All that’s necessary

Abe Lincoln was a smart guy, but I was reminded, while reading this in a Kos post, that he could sometimes get it wrong:

Romney wants to test one of this nation’s most famous political maxims, as he attempts to fool all of the people all of the time.

(via Daily Kos)

Abe was right, as far as he went. But the fact is that you don’t need to fool all of the people all of the time. The Republican’s, and Romney’s, aim is more modest: to fool most of the people all of the time. But even that isn’t necessary. It suffices quite well to fool most of the people most of the time, and the fact is, they’ve succeeded admirably at that. It helps, of course, to have a base that you can fool all of the time.

Register

The Obama campaign and the Democrats are doing something you won’t find on any Republican site: making it easy (or as easy as they can, considering the Republican’s ongoing voter suppression) to vote. They are distributing open source code that anyone can use to register. For reasons I can’t fathom, I can’t seem to make the form “sticky”, so that it stay as a lead article, but I’m hoping this post will stay put. Click on the register link to the right and vote Democratic.

In Defense of Paul Ryan

Yes, I know it seems unlikely, but when a guy is unfairly traduced, it’s my duty to defend him, whether he’s a smarmy, lying toady for the rich or not. So I just can’t stand silent while Ryan is unfairly called a world class liar just because he claimed to have run a sub three hour marathon and claimed to run multiple marathons when he’s actually run only one, and he almost broke four hours, but not quite.

Look, I’ve both swum and run competitively.
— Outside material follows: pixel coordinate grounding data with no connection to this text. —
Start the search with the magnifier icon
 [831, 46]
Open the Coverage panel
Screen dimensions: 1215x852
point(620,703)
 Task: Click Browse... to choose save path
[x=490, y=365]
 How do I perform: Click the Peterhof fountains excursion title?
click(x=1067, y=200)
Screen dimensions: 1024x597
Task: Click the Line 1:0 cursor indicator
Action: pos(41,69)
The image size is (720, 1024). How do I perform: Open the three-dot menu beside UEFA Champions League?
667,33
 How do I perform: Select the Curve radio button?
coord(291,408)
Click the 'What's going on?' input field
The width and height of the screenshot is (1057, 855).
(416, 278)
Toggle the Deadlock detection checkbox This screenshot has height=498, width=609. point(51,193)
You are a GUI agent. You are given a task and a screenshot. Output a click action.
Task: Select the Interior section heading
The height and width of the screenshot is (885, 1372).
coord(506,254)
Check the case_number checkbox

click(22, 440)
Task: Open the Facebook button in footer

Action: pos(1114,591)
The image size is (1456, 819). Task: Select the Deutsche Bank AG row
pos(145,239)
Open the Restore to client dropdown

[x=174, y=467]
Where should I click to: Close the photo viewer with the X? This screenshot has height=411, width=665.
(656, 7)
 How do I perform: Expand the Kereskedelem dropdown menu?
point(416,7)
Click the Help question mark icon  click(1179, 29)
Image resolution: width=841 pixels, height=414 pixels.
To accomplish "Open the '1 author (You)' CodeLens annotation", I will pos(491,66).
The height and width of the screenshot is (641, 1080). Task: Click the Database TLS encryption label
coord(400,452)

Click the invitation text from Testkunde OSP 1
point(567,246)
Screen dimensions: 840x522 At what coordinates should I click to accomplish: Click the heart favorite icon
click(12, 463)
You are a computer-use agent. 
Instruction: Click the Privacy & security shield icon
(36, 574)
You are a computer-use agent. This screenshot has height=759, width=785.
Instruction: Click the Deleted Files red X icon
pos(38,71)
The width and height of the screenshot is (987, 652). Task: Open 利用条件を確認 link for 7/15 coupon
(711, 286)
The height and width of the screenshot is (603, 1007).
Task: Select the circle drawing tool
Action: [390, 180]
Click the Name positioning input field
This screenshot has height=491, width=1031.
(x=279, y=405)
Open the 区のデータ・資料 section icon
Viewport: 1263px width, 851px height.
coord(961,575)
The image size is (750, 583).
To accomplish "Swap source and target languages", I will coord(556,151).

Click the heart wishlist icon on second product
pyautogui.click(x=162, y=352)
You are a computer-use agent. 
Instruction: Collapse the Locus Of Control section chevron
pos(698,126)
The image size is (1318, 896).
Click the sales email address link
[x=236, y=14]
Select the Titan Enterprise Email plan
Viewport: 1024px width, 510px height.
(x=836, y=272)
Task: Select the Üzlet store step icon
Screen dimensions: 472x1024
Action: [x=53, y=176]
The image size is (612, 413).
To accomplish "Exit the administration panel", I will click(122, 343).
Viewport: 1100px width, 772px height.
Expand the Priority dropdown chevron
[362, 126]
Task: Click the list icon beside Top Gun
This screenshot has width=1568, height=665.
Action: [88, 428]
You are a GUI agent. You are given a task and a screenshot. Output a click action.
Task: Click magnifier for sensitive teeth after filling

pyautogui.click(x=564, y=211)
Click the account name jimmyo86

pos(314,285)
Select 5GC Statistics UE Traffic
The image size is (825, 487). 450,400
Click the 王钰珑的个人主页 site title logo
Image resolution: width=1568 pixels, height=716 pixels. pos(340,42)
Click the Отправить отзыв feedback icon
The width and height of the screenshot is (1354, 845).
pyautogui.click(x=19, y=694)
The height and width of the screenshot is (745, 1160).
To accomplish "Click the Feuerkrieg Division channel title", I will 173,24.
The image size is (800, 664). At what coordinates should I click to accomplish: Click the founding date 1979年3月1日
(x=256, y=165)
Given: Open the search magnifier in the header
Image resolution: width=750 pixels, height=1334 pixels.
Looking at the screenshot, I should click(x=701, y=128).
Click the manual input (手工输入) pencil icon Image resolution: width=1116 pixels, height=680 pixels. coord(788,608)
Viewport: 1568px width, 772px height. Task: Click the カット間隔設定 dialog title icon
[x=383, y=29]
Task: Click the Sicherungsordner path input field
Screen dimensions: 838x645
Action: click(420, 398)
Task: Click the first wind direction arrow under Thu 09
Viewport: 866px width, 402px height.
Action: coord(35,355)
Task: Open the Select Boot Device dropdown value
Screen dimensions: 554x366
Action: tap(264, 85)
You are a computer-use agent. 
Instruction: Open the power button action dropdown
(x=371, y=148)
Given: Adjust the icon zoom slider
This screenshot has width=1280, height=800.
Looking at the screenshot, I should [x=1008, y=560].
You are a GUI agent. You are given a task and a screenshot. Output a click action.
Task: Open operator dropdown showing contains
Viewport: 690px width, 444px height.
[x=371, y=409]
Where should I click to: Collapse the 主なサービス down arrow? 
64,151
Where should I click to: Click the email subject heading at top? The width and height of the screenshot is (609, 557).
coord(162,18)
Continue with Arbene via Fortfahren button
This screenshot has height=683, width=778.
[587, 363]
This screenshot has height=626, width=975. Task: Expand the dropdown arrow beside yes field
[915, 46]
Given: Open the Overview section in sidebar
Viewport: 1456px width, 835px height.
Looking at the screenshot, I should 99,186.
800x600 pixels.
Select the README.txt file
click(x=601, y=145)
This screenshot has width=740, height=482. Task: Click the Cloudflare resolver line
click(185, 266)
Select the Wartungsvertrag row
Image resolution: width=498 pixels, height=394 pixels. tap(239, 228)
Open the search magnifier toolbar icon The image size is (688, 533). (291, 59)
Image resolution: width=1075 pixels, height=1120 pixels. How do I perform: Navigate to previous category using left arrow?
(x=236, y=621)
I can easily understand how Ryan’s memory might have become a little hazy, so it’s not like he was lying this time, he was just mis-remembering.

I mean, even now, I can’t remember how many marathons I’ve run. It might be zero, or it might be six or seven. How can I be expected to remember something like that? Or take my swimming career, during which I’m fairly sure that I broke 4 minutes for the 400 yard freestyle. Maybe I’m remembering wrong. Maybe it was six minutes, and maybe I never did that, possibly, but really, when you consider that two minutes in relation to the age of the universe (which Ryan will now no doubt tell you is as much as 6,000 years), what’s the difference, and who can be expected to remember such trivialities?

The important point is that at the time he said what he said, Ryan believed it to be true, or, just as legitimately, believed that it should be true and that it could become true, if he said it. How was he to know that some reporter at Runner’s World would act like a journalist and check in to his claim, after he’d grown used to reporters in Washington? 

So let’s all lay off the guy. He lives in a world in which truthiness is all, and in that world, he ran as fast as he said he did, or even faster.

Oh, and Al Gore is still a liar for saying he invented the internet, even though he didn’t say that, and that lie reveals much about his character, even though it wasn’t a lie. But as to Ryan, his conversion of fantasy to truth tells us nothing.